Taking CARE to Make tDAR FAIR
Author(s): Charlene Collazzi
Year: 2023
Summary
This is an abstract from the "SAA 2023: Individual Abstracts" session, at the 88th annual meeting of the Society for American Archaeology.
Every archaeological site holds the potential to contribute its own irreplaceable piece into the vast jigsaw puzzle that is our shared human past. Meticulous field and lab procedures ensure data and subsequent reports are accurate. But what happens after the project closes?
For decades, it has been standard practice to file the report away into an internal clandestine storage system, organized by idiosyncratic departmental criteria. Any primary data associated with the report typically remains on the researcher's hard drive, or on other forms of increasingly dusty and increasingly obsolete technology. This unfortunate combination leaves us with archaeological data that is at best, available to limited audiences; And at worst, vulnerable to catastrophic loss.
While the site is gone forever, its data remains an invaluable tool for current/future researchers. Only by preserving, curating, and sharing data can we better understand the myriad complexities acting on societies across time and space.

_DATASET RECORDS_.
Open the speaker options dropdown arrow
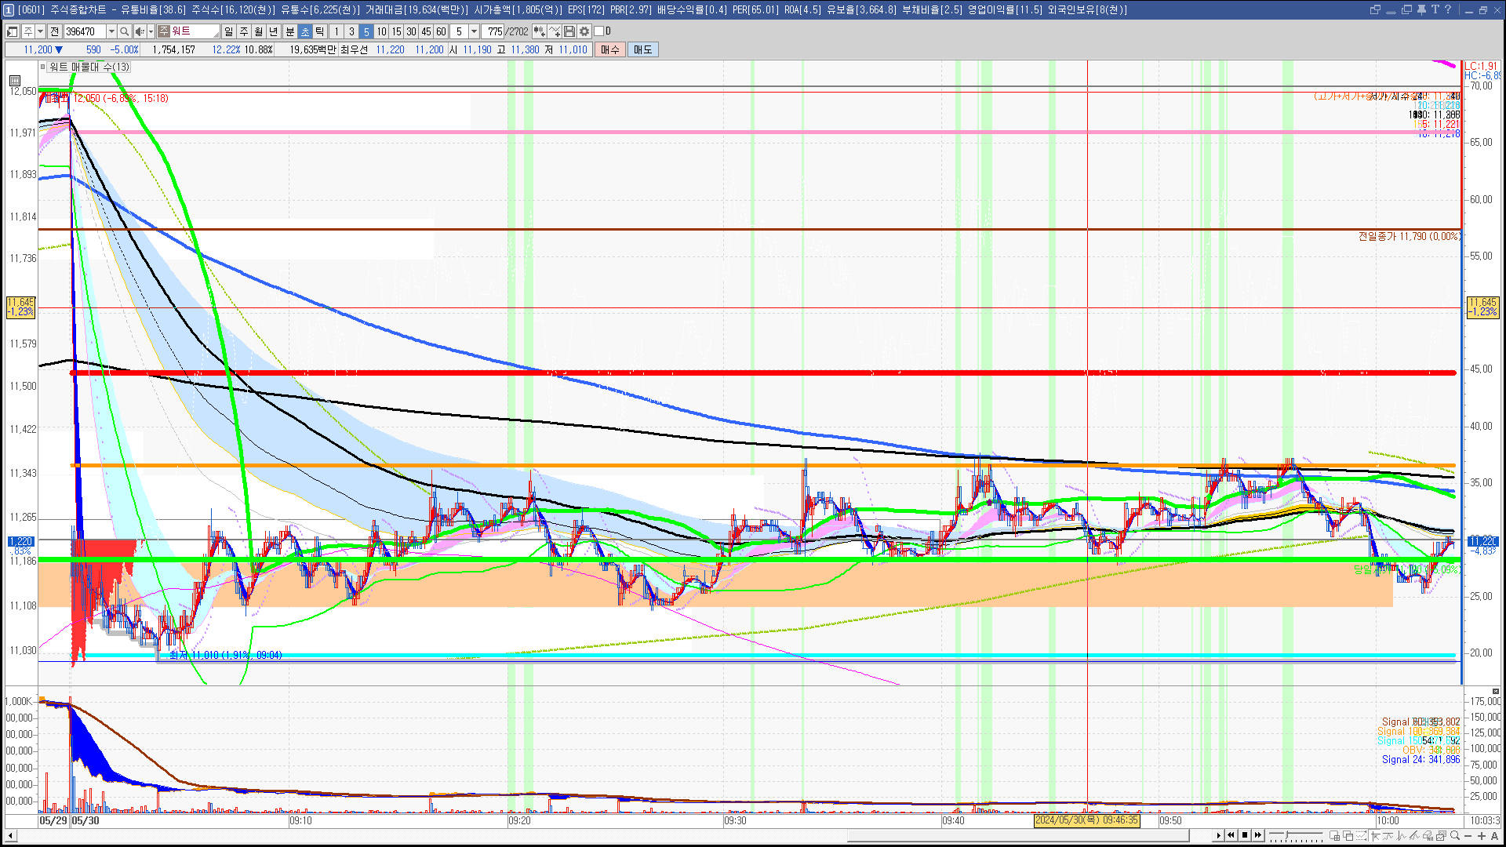coord(151,31)
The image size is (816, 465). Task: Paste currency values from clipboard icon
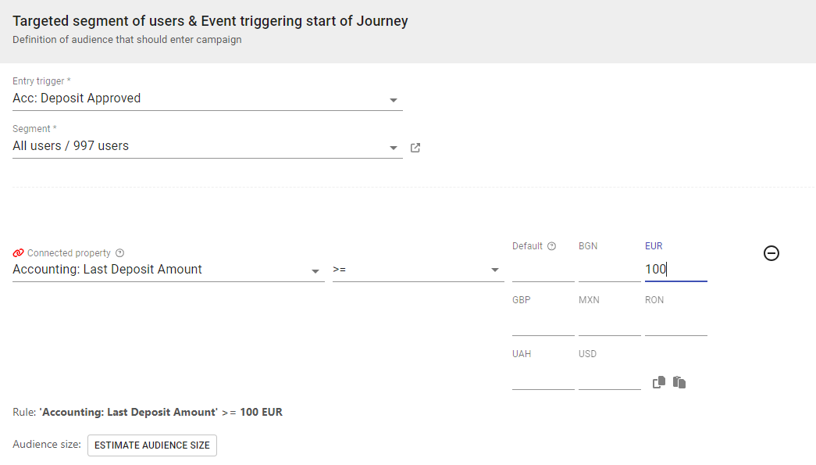click(x=679, y=382)
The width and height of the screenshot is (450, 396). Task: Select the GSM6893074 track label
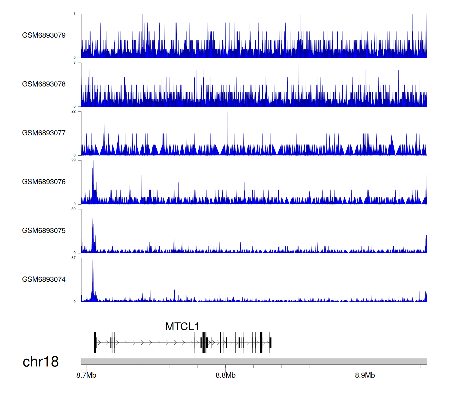click(x=44, y=280)
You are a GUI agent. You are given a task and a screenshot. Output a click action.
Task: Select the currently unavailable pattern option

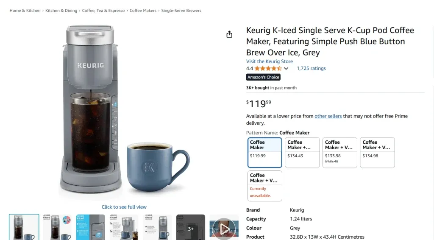[x=264, y=186]

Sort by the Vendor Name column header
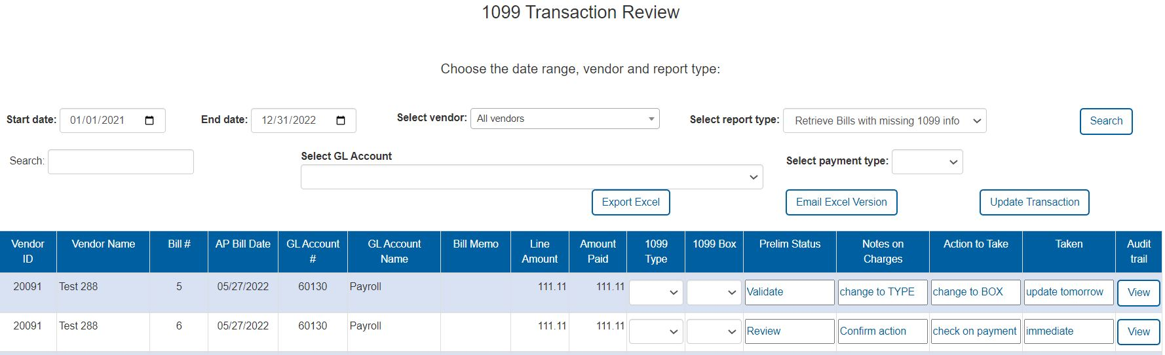coord(103,244)
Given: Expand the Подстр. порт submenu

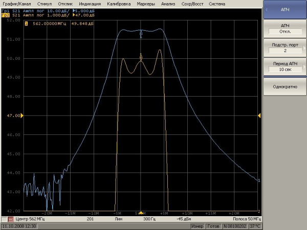Looking at the screenshot, I should click(x=285, y=48).
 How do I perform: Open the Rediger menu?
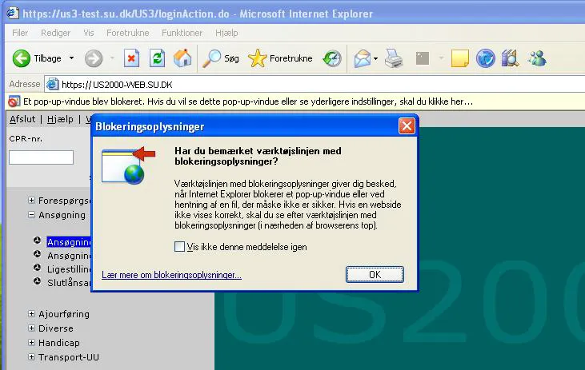click(x=55, y=33)
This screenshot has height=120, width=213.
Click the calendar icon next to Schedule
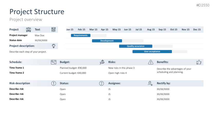click(53, 62)
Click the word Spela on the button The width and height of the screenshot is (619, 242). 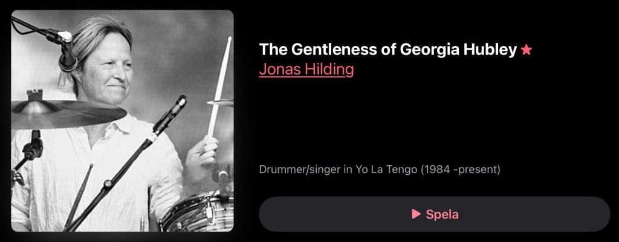tap(442, 214)
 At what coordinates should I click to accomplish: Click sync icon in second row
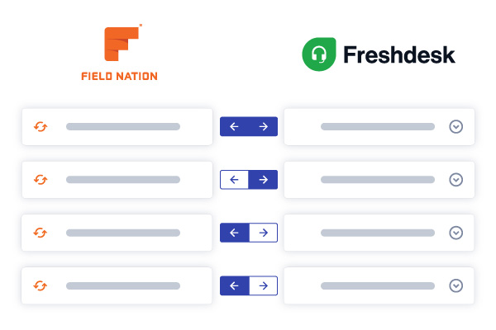point(41,179)
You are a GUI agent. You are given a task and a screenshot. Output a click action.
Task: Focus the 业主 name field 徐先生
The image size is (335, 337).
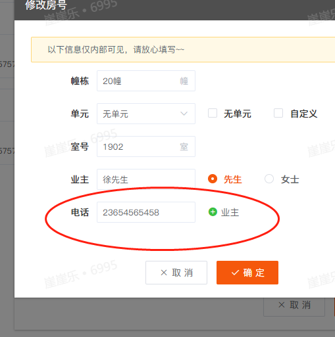[146, 179]
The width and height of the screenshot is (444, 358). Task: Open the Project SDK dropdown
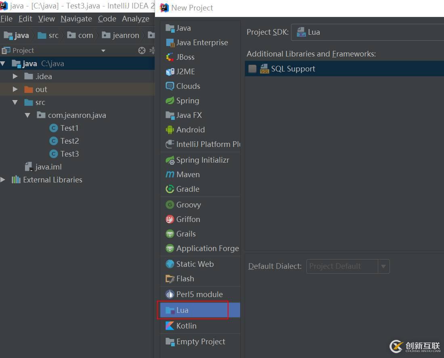click(x=367, y=32)
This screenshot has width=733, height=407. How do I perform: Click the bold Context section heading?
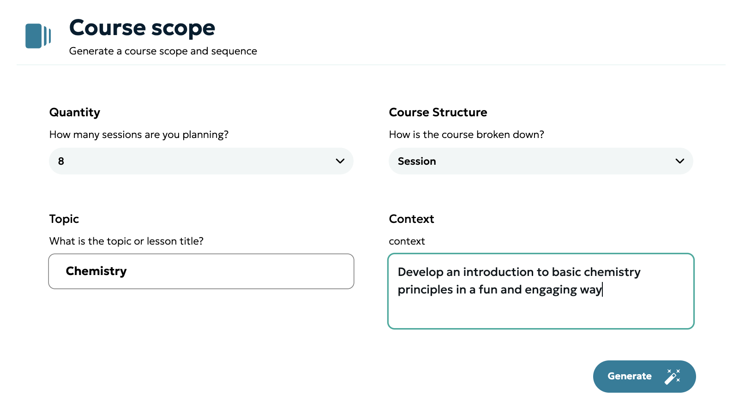pyautogui.click(x=411, y=219)
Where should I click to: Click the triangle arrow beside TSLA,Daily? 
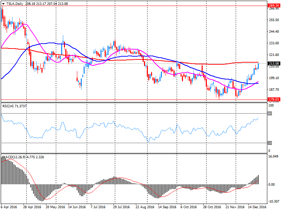pos(3,4)
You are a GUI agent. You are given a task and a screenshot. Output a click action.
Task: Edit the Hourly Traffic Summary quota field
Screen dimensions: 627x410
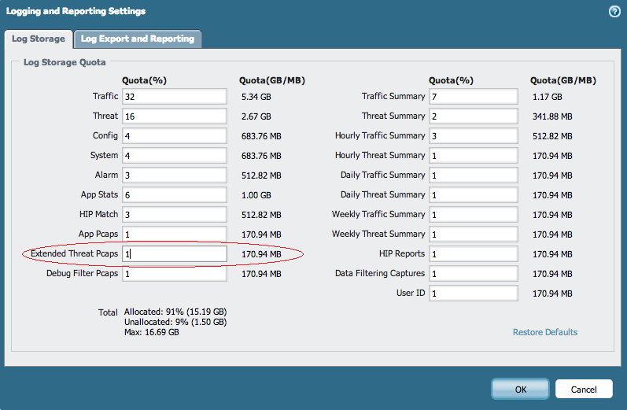[473, 135]
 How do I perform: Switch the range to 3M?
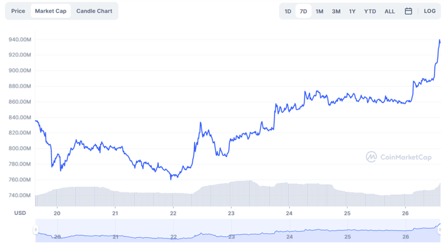pos(336,11)
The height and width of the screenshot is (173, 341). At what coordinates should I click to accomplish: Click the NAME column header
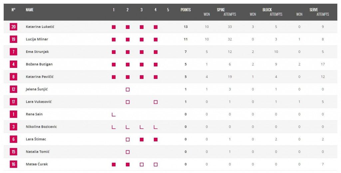coord(30,10)
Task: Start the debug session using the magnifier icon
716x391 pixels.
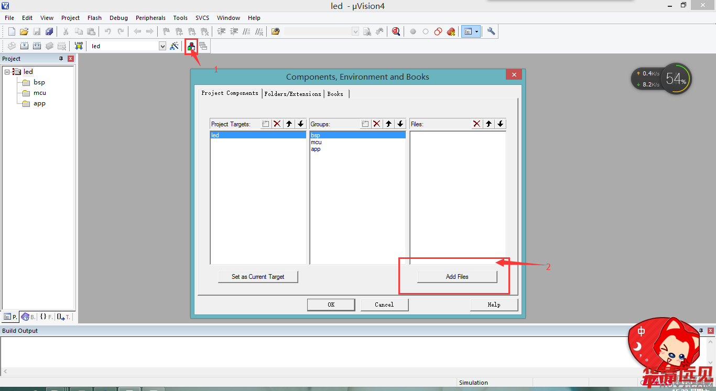Action: pos(396,31)
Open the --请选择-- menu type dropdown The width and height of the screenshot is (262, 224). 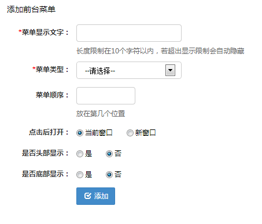[x=129, y=70]
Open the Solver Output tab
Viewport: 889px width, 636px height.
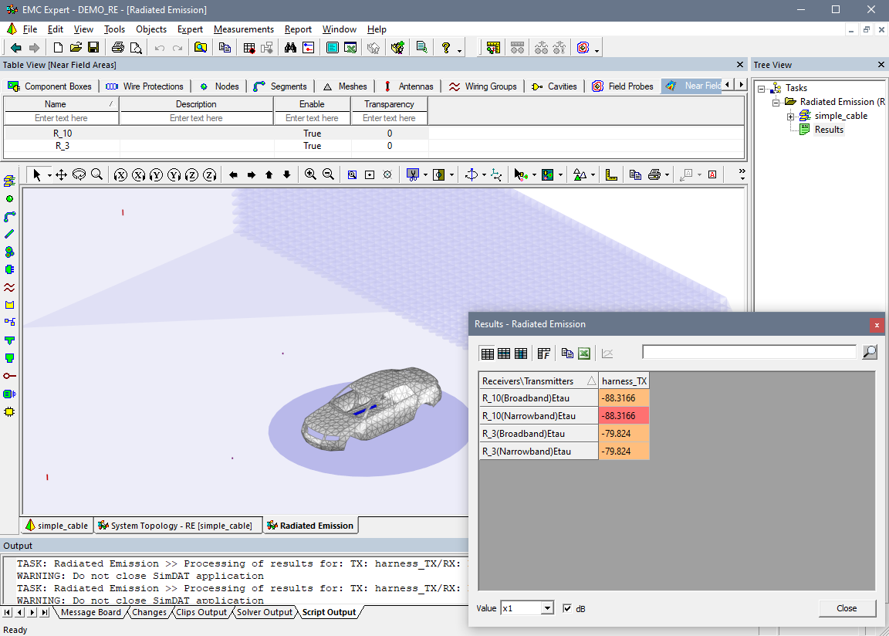pyautogui.click(x=265, y=612)
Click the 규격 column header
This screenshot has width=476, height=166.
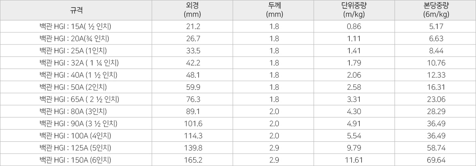[x=76, y=10]
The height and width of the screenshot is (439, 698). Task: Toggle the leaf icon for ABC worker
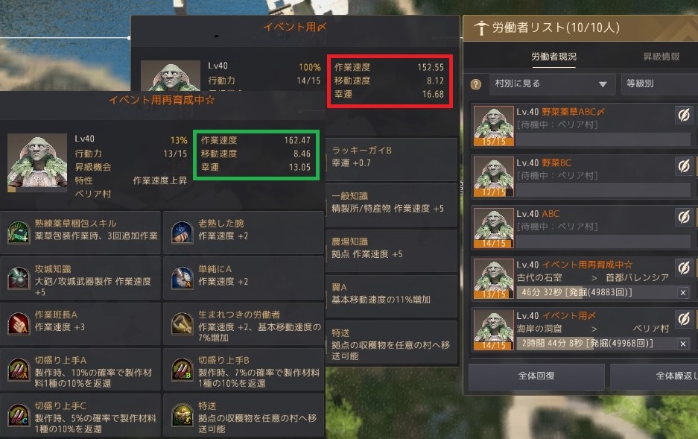[x=684, y=218]
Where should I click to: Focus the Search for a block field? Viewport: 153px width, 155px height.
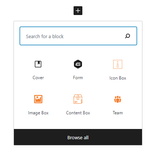(78, 36)
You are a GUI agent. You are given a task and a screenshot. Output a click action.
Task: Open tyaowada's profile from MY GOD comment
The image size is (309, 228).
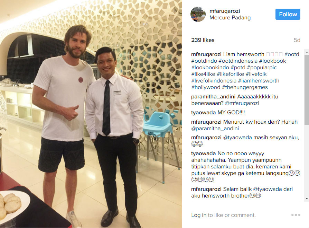203,113
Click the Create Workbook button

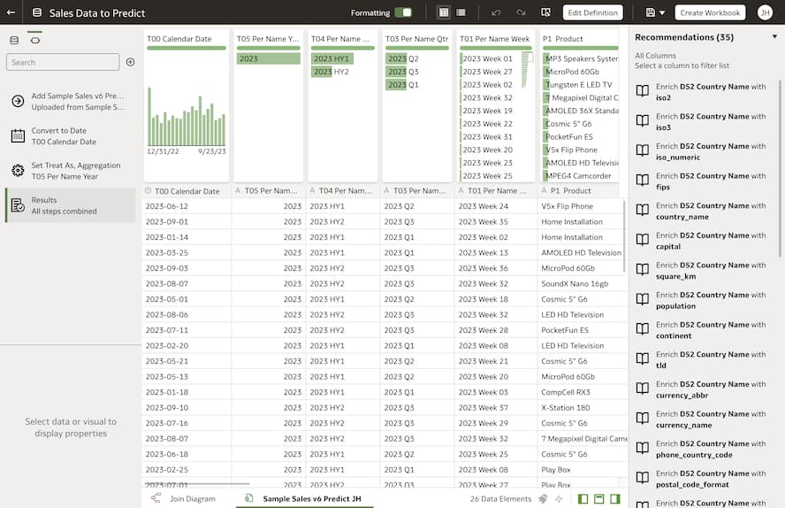coord(710,12)
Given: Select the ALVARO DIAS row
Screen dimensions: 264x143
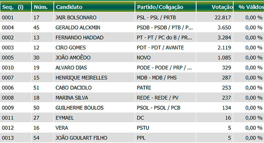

_WORK INSTRUCTIONS_. In the abstract on making tDAR FAIR, where does primary data associated with a report typically remain after a project closes?

_RESULT_. On the researcher's hard drive, or on other forms of increasingly dusty and obsolete technology.